Angela Andresen überreichte den Hauptpreis an die Urlaubsgäste aus Süddeutschland.

Ein großes Dankeschön an dieser Stelle allen, die unsere Verlosung mit so fantastischen Preisen ausgestattet haben und allen, die durch ihre Mitarbeit zum Gelingen des Festes beigetragen haben.

Projekte in Indien werden gefördert

Der Posaunenchor aus Süderlügum

Mit der Gottesdienstkollekte (3.541 Kr.) und dem Erlös des Losverkaufs (5.965 Kr.) unterstützt der „Verein der Freunde der Breklumer Mission“ jedes Jahr Bildungs-, Gesundheits- und Landwirtschaftsprojekte in Indien, Papua-Neuguinea und Tansania.

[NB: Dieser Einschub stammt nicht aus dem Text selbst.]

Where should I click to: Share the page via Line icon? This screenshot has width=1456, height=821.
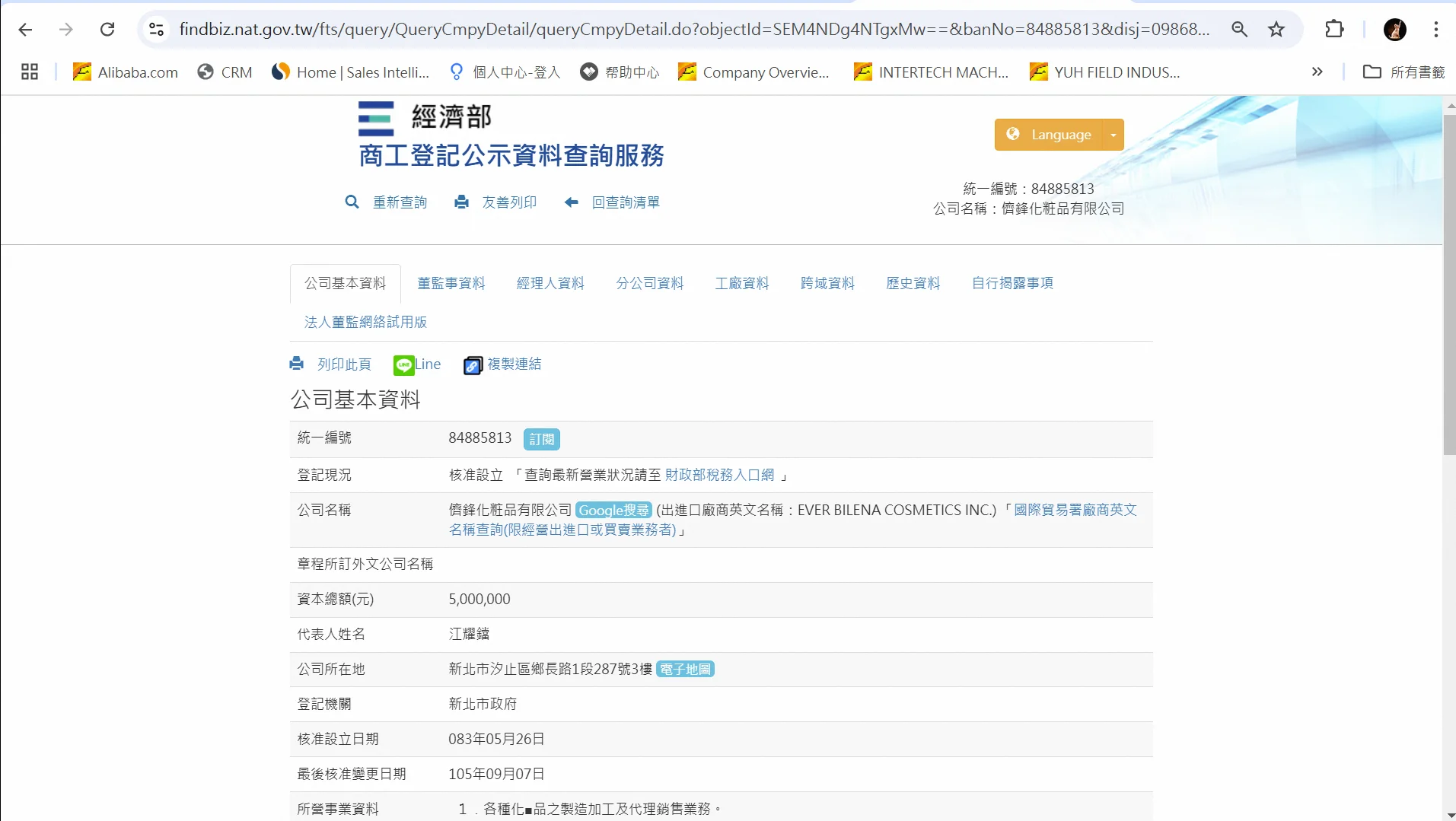(x=403, y=365)
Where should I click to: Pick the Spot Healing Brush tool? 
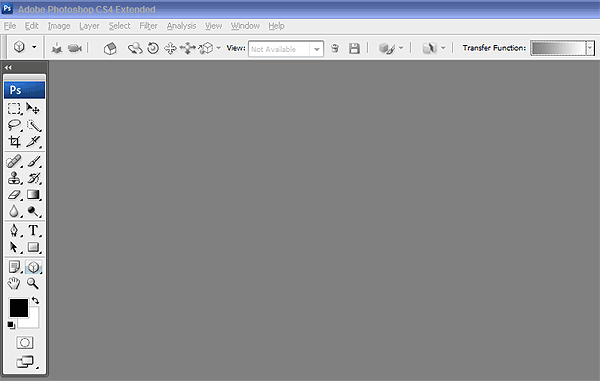[x=14, y=161]
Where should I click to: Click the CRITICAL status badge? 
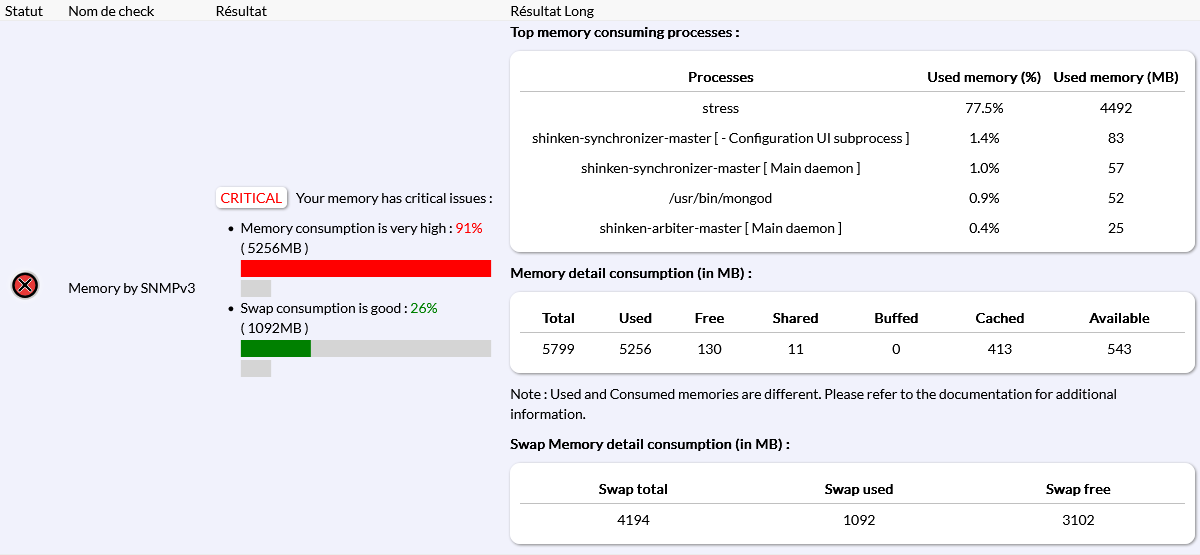[251, 198]
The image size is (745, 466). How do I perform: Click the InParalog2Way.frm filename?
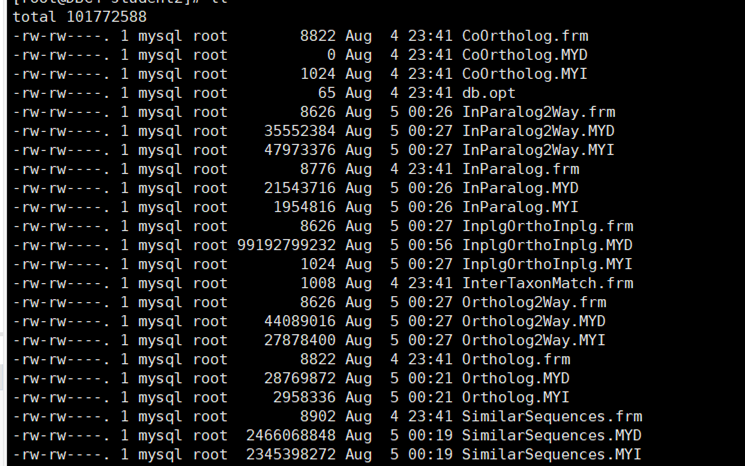click(x=538, y=112)
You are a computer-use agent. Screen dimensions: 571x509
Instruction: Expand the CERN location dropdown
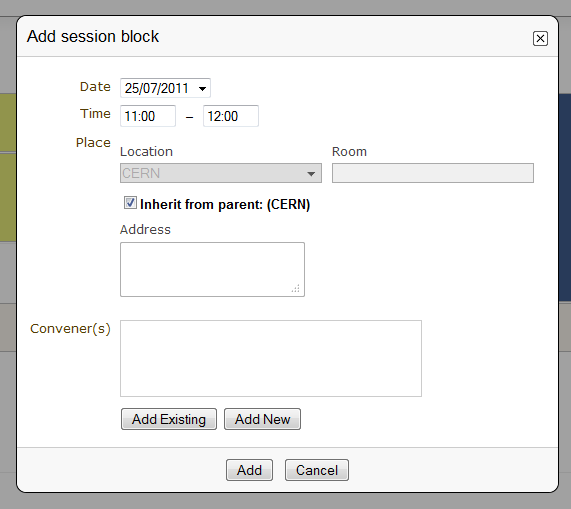click(x=221, y=173)
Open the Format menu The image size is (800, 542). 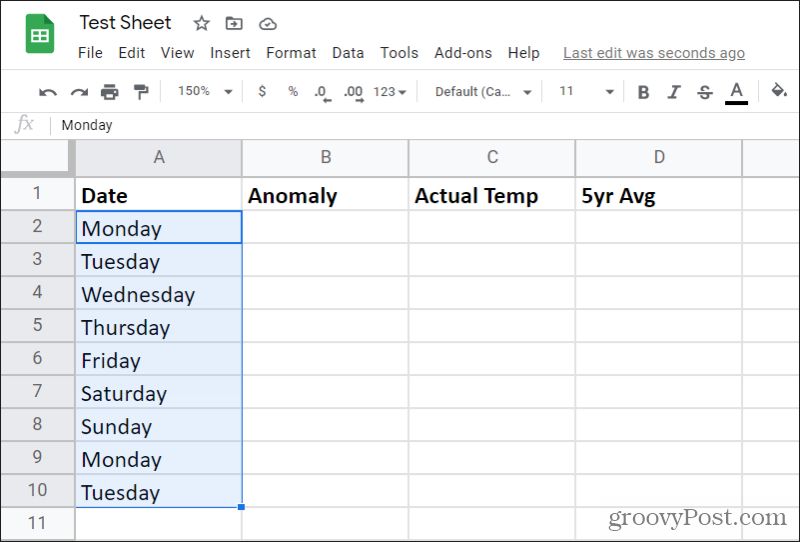(291, 53)
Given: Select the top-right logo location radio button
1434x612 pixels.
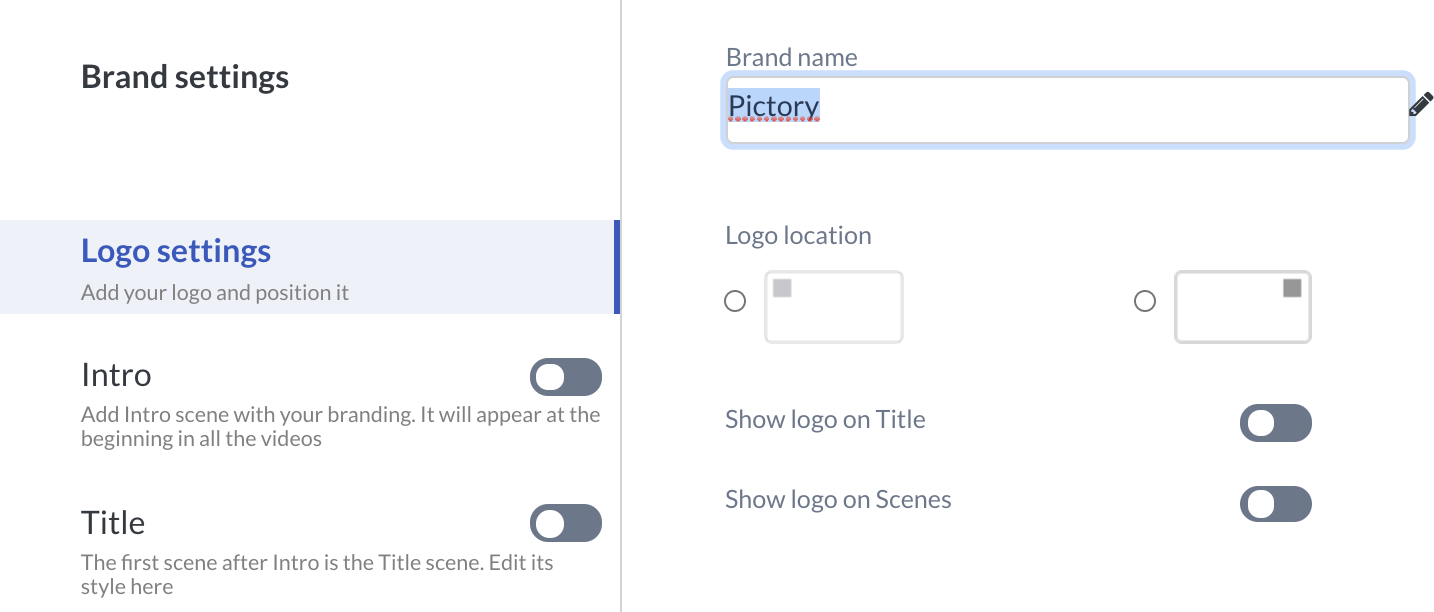Looking at the screenshot, I should tap(1145, 301).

Darüber hinaus erbrachten Spenden anlässlich der Trauerfeier für Tonderns langjährigen Pastor und Vorsitzenden des Vereins der Freunde der Breklumer Mission, Lorenz Peter Wree, die Summe von ca. 11.000 Kronen. Ein herzlicher Dank allen Spenderinnen und Spendern.

Mit Gesang und Segen endete das gelungene Fest gegen 17.30 Uhr mit einer gewissen Vorfreude auf das Inselmissionsfest 2026.

Anke Krauskopf

Hinweis

Dies ist ein Leserinnen- oder Leserbeitrag. Er gibt nicht notwendigerweise die Ansicht der Redaktion wieder. „Der Nordschleswiger“ übernimmt keine Gewähr für die Richtigkeit.